Yenilik faaliyetinde bulunan her dört girişimden biri patent başvurusunda bulundu
Yenilik faaliyetleri ile elde edilen rekabetçi avantajı etkin koruma yöntemlerinin de sorgulandığı araştırmada, yenilik faaliyetinde bulunan girişimlerin %48,1’inin ticari marka tescili yaptırdığı tespit edildi. Bunu %25,4 ile patent başvurusu, %24,1 ile ticari sır kullanımı, %15,7 ile faydalı model başvurusu, %13,4 ile endüstriyel tasarım tescili ve %12,6 ile telif hakkı başvurusu izledi.
Yenilik faaliyetinde bulunan girişimlerin %31,3’ü yeni teknolojiye dayalı yatırım yaptı
Yenilik faaliyetinde bulunan girişimlerin %54,9’u daha önce kullanılan ile aynı veya geliştirilmiş teknolojiye dayalı makine, ekipman veya yazılım satın alırken, %31,3’ü daha önce kullanılmayan yeni bir teknolojiye dayalı makine, ekipman veya yazılım satın aldı. Bir önceki referans dönemde (2018-2020) bu oranlar sırasıyla %60,6 ve %36,6’ydı.

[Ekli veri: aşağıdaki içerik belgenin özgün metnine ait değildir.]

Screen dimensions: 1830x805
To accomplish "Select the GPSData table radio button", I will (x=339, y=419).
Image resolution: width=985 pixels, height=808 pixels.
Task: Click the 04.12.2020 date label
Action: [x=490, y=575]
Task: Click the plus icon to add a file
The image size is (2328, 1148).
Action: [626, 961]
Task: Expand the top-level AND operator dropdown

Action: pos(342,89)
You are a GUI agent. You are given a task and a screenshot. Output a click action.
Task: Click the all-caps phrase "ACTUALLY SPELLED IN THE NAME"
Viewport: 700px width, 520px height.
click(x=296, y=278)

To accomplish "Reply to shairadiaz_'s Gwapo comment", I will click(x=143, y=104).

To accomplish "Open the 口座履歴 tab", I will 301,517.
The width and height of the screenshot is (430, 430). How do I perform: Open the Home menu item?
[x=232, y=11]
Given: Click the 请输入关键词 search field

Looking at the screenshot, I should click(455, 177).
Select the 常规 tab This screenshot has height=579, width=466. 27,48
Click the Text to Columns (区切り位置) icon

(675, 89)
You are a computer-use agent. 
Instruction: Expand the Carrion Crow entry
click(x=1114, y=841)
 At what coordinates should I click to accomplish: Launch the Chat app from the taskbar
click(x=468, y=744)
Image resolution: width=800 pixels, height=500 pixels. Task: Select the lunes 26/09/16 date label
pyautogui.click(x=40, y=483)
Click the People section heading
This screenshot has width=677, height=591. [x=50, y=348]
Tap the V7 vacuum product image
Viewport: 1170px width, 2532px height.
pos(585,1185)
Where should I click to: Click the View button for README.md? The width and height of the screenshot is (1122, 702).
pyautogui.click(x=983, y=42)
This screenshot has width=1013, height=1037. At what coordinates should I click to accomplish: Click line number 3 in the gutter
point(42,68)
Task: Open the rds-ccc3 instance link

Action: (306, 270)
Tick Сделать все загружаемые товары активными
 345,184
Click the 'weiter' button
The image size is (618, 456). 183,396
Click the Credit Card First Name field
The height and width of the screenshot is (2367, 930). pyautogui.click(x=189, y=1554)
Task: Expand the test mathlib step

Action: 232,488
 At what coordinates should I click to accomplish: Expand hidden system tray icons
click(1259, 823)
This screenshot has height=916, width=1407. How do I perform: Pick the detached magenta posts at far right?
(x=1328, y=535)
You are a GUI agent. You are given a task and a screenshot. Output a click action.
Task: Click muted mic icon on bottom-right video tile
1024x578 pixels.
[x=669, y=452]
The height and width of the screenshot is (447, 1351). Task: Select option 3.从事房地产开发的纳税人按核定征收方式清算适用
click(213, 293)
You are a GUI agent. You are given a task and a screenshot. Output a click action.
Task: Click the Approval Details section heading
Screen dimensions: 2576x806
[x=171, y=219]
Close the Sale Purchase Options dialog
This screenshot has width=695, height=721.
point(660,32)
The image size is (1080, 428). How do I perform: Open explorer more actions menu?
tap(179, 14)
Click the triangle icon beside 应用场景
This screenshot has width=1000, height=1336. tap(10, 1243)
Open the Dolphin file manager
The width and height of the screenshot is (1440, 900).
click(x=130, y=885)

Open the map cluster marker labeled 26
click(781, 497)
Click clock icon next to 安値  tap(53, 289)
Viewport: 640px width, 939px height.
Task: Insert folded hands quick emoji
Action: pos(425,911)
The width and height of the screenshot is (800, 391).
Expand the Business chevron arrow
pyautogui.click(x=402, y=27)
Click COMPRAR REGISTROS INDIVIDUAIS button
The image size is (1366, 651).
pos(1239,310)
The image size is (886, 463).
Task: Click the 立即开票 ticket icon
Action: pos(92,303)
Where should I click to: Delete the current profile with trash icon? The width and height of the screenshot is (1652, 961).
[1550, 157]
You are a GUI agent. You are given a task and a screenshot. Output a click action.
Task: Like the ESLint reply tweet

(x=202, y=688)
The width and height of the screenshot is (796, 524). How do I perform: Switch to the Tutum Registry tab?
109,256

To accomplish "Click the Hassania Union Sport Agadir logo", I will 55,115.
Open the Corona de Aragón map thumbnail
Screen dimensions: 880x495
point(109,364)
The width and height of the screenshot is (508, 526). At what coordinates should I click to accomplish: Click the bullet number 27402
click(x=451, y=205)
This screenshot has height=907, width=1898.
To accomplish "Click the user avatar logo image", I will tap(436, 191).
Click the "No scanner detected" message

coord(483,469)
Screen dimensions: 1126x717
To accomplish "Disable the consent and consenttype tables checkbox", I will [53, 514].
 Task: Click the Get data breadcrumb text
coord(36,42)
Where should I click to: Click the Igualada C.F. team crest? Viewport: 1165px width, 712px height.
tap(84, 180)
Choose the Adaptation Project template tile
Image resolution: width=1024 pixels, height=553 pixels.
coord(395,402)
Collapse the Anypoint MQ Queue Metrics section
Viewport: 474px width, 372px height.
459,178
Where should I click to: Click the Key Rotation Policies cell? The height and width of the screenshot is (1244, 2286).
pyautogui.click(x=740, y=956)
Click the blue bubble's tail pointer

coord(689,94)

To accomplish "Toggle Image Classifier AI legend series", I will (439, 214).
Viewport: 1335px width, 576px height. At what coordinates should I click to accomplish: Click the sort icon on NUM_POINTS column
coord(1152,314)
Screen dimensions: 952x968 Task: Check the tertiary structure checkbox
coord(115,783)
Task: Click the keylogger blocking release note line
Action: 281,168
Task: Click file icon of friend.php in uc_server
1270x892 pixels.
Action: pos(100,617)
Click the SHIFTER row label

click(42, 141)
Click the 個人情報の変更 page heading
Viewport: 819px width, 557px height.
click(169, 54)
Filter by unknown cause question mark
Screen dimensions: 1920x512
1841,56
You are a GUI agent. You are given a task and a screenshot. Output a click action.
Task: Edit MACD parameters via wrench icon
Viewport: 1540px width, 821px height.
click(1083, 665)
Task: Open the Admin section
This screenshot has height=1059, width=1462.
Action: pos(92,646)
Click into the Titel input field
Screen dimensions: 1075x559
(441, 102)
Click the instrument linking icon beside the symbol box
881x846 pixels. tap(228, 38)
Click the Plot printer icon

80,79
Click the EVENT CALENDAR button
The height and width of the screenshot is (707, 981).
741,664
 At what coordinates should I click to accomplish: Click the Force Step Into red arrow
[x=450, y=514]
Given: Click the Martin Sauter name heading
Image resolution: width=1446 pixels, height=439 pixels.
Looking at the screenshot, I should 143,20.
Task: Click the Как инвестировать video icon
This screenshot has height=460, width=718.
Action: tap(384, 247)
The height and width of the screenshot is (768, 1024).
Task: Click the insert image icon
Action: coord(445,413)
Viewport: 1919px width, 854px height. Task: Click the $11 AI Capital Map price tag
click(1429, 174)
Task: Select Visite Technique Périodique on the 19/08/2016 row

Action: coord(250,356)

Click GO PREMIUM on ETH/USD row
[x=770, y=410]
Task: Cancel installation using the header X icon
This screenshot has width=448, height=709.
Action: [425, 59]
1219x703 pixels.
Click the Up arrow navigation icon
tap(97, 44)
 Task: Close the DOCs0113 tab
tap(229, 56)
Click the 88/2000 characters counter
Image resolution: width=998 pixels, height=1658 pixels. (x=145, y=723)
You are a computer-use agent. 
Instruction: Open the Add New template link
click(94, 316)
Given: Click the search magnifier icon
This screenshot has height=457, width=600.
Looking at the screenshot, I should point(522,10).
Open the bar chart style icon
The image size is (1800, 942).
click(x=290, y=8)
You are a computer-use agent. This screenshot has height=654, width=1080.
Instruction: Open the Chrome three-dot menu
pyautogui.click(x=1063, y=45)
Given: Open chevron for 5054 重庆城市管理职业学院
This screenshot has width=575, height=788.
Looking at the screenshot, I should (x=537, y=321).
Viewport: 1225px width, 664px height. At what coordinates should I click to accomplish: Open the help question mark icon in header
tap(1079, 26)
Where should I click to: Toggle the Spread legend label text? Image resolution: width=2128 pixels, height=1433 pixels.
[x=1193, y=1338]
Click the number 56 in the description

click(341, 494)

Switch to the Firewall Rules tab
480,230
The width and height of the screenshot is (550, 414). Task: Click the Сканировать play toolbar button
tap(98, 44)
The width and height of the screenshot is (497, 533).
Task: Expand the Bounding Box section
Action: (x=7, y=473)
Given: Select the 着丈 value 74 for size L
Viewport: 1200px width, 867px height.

Enerji, su ve malzemenin maliyeti çevresel yenilik yapmada en önemli faktör oldu
Araştırma kapsamında girişimlerin ortaya koyduğu yenilik faaliyetlerinde çevreyi koruma katkısının önemli olma durumu analiz edildi.
Bu durum girişim içinde sağlanan çevresel faydalar bakımından incelendiğinde, girişimlerin %37,2’si kullandıkları malzemeyi çevreyi daha az kirleten veya çevre için tehlikeli olmayanlar ile değiştirdi, %35,4’ü birim üretim başına toprak, gürültü, su veya hava kirliliğinin azaltılmasını sağladı. Bu girişimlerin %34,2’si ise birim üretim başına enerji kullanımını veya toplam karbon ayak izini azalttı, yine aynı oranda girişimde kullanmak ya da satmak amacıyla atık, su ve malzemenin geri dönüşümünü sağladı.
Nihai kullanıcı tarafından ürünlerin kullanımı süresince ortaya çıkan çevresel faydalara göre, girişimlerin %42,3’ü daha dayanıklı ürünler sayesinde ürün kullanım süresinin uzamasını, %38,0’ı kullanım sonrası ürünlerin geri dönüşümünün kolaylaştırılmasını, %37,9’u ise hava, su, gürültü ve toprak kirliliğinin azaltılmasını sağladı.
Girişimleri çevresel yenilik yapmaya iten faktörler incelendiğinde, girişimlerin %42,4’ü enerji, su ve malzemenin yüksek maliyeti nedeniyle, %39,7’si girişimin itibarını geliştirme amacıyla, %33,2’si mevcut çevresel vergiler, ücretler ve ödemeler nedeniyle yenilik faaliyetinde bulunduklarını belirtti.